This editorial was published in The Seattle Times.
———
America’s elections — and the workers who conduct them — face an ever-changing barrage of threats that will certainly intensify as the nation heads into another presidential election year.
Most recently, state and county elections administrators began stocking naloxone, an opiate overdose drug, after bad actors mailed fentanyl-laced letters to their offices. Election leaders must have quick, clear-eyed awareness of emerging dangers, when misinformation can spawn real threats and even violence.
To stay in front of such threats, Washington Secretary of State Steve Hobbs’ office in May hired Logically, a British AI company, to see what people are saying on social media, including X, Facebook, Rumble, Truth Social and Substack. It’s smart surveillance in difficult times — some things could be serious, most probably not.
The company’s work includes exposing disinformation efforts that attempted to connect Ukraine to Nazism in the lead-up to Russia’s invasion of the country. Logically also has been retained by Oregon’s secretary of state for the same objective.
But, not so fast, objects the Washington State Republican Party. Leaders say the contract goes beyond monitoring: that it is surveillance to be shared with “outside stakeholders,” including social media companies, which could use the intel to suppress views on platforms. Among Logically’s first Washington election alerts was a tweet by state Rep. Jim Walsh, R-Aberdeen. Walsh, the state GOP chairperson, posted on X about the King County election’s office’s unannounced replacement of an election tabulation server in September.
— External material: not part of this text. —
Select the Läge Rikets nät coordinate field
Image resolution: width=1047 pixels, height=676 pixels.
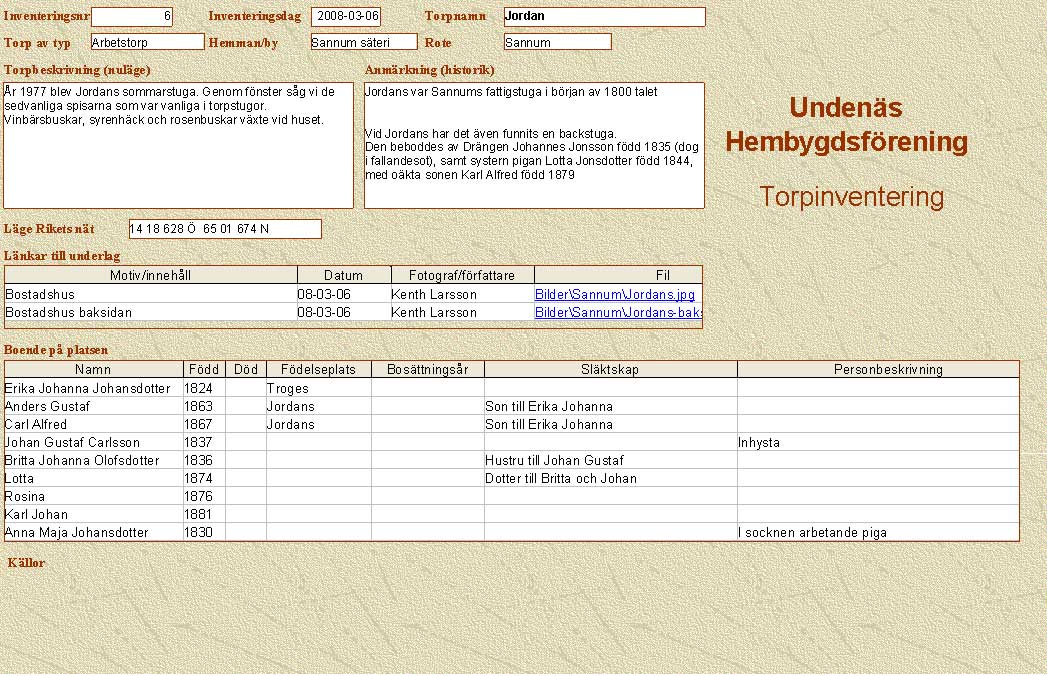[x=225, y=229]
A simple tweet, raising a valid question about a public function. Logically picked it up in an alert: “This narrative could ... degrade confidence in Washington state and King County’s ballot counting procedures among those who believe that election officials commit election fraud.”
The party filed a complaint with the state’s Executive Ethics Board but it went nowhere. Kate Reynolds, its executive director, said it lacked “enough information to allege a violation,” and did not open an investigation.
The 2024 election could present the greatest challenge yet for elections officials, especially if former President Donald Trump, who denies his 2020 defeat, is a contender.
In a world where deepfake videos and AI will make deciphering the truth even harder for voters, the Logically contract is a helpful tool to give elections officials real-time awareness so they can rapidly respond to the rumor mill and pinpoint threats of violence.
That said, the secretary of state’s office must wield this information with care. Logically’s work shouldn’t be used to undermine germane discussions of election policy and procedures that elections officials do not like. On the accusation it will share intelligence with social media, a secretary of state spokesperson said it has not reported any of Logically’s work to such companies. The office may consider doing so in the future for what it deems threatening or malicious content.
Think threats of fentanyl-laced letters, not Walsh’s fair questioning of election equipment maintenance.
Washington’s work to counter mis- and disinformation must be as transparent as possible. The revelation by the state Republican Party that the secretary of state used a no-bid process to award the $273,000 contract to Logically is not a good start toward that goal.
A secretary of state’s office spokesperson says a bid competition would’ve delayed timely monitoring potentially by a half a year. The office also sent the administration of the contract through South Puget Sound Community College, a route it defended as routine but that added a 15% fee paid to the college.
Logically’s assessments to the secretary of state come with a section of “impacts,” as the result of misinformation, to include the aforementioned “degrading of confidence,” in elections. Wider perception of a sole source contract, administered by a community college for monitoring social media, could generate such an impression, too.